» **DATA LISTING**:
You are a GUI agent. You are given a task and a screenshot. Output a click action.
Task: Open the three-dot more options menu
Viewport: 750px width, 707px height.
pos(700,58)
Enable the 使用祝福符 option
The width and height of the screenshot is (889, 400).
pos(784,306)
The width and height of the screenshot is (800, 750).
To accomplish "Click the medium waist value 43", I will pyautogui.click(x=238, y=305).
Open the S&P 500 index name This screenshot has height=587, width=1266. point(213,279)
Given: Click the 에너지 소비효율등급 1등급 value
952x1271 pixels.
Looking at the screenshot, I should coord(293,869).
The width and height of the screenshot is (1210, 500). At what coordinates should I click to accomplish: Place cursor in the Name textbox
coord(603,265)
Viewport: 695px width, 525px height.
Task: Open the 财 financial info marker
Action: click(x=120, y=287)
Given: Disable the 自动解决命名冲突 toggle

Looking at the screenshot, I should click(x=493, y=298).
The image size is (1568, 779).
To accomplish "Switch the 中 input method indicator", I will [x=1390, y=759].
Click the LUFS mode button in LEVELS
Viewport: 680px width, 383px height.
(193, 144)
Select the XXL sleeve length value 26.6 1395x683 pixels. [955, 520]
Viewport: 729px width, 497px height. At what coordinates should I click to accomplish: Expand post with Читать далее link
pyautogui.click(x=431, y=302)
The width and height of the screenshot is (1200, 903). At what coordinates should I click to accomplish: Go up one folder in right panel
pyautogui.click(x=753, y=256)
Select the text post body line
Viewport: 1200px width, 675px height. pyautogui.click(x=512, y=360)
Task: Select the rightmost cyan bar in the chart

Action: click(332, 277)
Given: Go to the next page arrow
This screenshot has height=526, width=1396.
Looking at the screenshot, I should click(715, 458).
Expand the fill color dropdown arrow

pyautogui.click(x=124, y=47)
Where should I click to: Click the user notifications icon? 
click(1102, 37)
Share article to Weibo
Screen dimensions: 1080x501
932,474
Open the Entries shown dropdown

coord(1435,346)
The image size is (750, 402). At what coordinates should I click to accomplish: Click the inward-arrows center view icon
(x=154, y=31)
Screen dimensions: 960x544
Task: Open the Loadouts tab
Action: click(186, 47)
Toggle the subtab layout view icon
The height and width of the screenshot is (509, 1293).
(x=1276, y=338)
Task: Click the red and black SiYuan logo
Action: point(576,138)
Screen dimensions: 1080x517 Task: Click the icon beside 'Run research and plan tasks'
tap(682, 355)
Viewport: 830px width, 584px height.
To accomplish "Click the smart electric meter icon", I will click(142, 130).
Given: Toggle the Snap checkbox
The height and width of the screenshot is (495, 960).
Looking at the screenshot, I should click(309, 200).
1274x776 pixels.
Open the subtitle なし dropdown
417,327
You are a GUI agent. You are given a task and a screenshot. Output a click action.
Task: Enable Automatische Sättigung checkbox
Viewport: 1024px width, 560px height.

» **YOUR GOAL**: Line by line, retype the records with no changes.

» **COMPLETED EXERCISE**:
You are a GUI agent. You are given a task and a screenshot. Output a click action.
Task: Open the three-dot more options menu
Viewport: 750px width, 707px height.
pos(700,58)
Enable the 使用祝福符 option
The width and height of the screenshot is (889, 400).
pos(784,306)
The width and height of the screenshot is (800, 750).
To accomplish "Click the medium waist value 43", I will pyautogui.click(x=238, y=305).
Open the S&P 500 index name This screenshot has height=587, width=1266. point(213,279)
Given: Click the 에너지 소비효율등급 1등급 value
952x1271 pixels.
Looking at the screenshot, I should coord(293,869).
The width and height of the screenshot is (1210, 500). At what coordinates should I click to accomplish: Place cursor in the Name textbox
coord(603,265)
Viewport: 695px width, 525px height.
Task: Open the 财 financial info marker
Action: click(x=120, y=287)
Given: Disable the 自动解决命名冲突 toggle

Looking at the screenshot, I should click(x=493, y=298).
The image size is (1568, 779).
To accomplish "Switch the 中 input method indicator", I will [x=1390, y=759].
Click the LUFS mode button in LEVELS
Viewport: 680px width, 383px height.
(193, 144)
Select the XXL sleeve length value 26.6 1395x683 pixels. [955, 520]
Viewport: 729px width, 497px height. At what coordinates should I click to accomplish: Expand post with Читать далее link
pyautogui.click(x=431, y=302)
The width and height of the screenshot is (1200, 903). At what coordinates should I click to accomplish: Go up one folder in right panel
pyautogui.click(x=753, y=256)
Select the text post body line
Viewport: 1200px width, 675px height. pyautogui.click(x=512, y=360)
Task: Select the rightmost cyan bar in the chart

Action: click(332, 277)
Given: Go to the next page arrow
This screenshot has height=526, width=1396.
Looking at the screenshot, I should click(715, 458).
Expand the fill color dropdown arrow

pyautogui.click(x=124, y=47)
Where should I click to: Click the user notifications icon? 
click(1102, 37)
Share article to Weibo
Screen dimensions: 1080x501
932,474
Open the Entries shown dropdown

coord(1435,346)
The image size is (750, 402). At what coordinates should I click to accomplish: Click the inward-arrows center view icon
(x=154, y=31)
Screen dimensions: 960x544
Task: Open the Loadouts tab
Action: click(186, 47)
Toggle the subtab layout view icon
The height and width of the screenshot is (509, 1293).
(x=1276, y=338)
Task: Click the red and black SiYuan logo
Action: point(576,138)
Screen dimensions: 1080x517 Task: Click the icon beside 'Run research and plan tasks'
tap(682, 355)
Viewport: 830px width, 584px height.
To accomplish "Click the smart electric meter icon", I will click(142, 130).
Given: Toggle the Snap checkbox
The height and width of the screenshot is (495, 960).
Looking at the screenshot, I should click(309, 200).
1274x776 pixels.
Open the subtitle なし dropdown
417,327
You are a GUI agent. You are given a task and a screenshot. Output a click action.
Task: Enable Automatische Sättigung checkbox
Viewport: 1024px width, 560px height.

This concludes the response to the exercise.